Journal · April 2026

Why Cohen, Cave, Gabriel and Sting

Four writers, one room. A note on the choice of voices behind "Between Silence and Light".

The four names returned again and again — first in private listening, then in late-night practice, then on stage. The programme that became "Between Silence and Light" is built around them not because they sound similar, but because they share an attitude.

Leonard Cohen is the constant. The line is famous: poetry put through a guitar. The Cohen interpretations in the programme are the slowest. They take the room down to the quiet they need.

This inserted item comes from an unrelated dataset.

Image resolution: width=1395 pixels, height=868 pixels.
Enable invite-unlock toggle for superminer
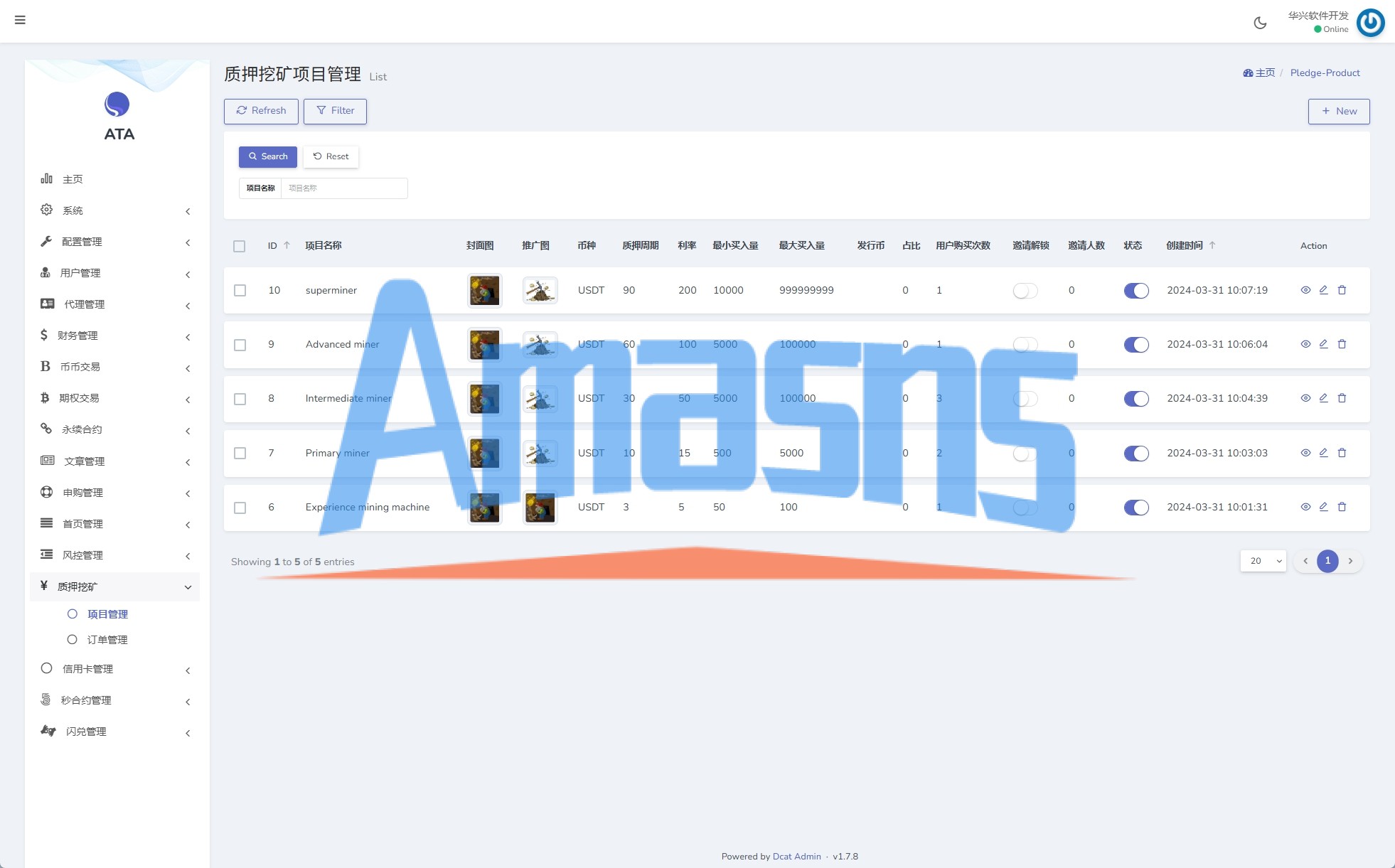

Nick Cave is where the programme allows weight. The Cave interpretations are darker, more declamatory; they hold an audience that has already settled. Without Cohen first, they would arrive too heavy. After Cohen, they arrive on time.

Peter Gabriel is the architecture. The atmosphere, the textures, the patience with the build. Gabriel in an acoustic duo is not the studio Gabriel — it is the song under the production. That song is often more beautiful than the recording remembered.

Sting closes the circle. The harmonic literacy, the European reference, the songwriter's precision. Sting in an acoustic interpretation makes the room aware of its own listening.

And then the original songs. They are not "between" these four — they grow in the same soil. Lithuanian by language, European by inheritance, written for the same kind of room.